Manish Ghosh ’18 said, “At first when the news comes out, we are bound to be scared and alerted. These bombings occur out of nowhere and it does affect the way you move forward to a certain point. Living in NYC, we have seen bigger incidents occur but to realize that something similar happened was shocking at first. These bombings however didn’t change how I do things in life. In fact as the weeks went by, the fact these incidents occurred seemed to also be pushed aside.”
Although this may sound bizarre to others, some people aren’t affected by these events. In fact, there is an alarming number of people who don’t change up their lifestyle because of events like this. In some ways, this is sort of natural. At first, when news channels report on the bombings, it shocks us and in some cases even terrifies us. But where it most hits home is to those that live the closest to the incident.
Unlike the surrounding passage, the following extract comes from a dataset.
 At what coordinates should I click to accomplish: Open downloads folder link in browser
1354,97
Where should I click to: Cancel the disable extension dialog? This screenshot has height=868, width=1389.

Now to those who don’t live near the reported site of the incident, over the course of a week or two, the subject seems to fade from our minds and only slightly if not doesn’t affect our lifestyle anymore. What does that tell us? It doesn’t tell us that we don’t care, but rather that people in NYC are used to these things. We don’t let these kinds of incidents get in our heads and mess with them. We don’t panic about these kinds of things because if we do, it gets even harder to solve problems like this. The second step in solving a problem is to always keep a clear and calm mind so rational decisions are made. The first? Realizing that there is a problem, but NYC has already recognized it.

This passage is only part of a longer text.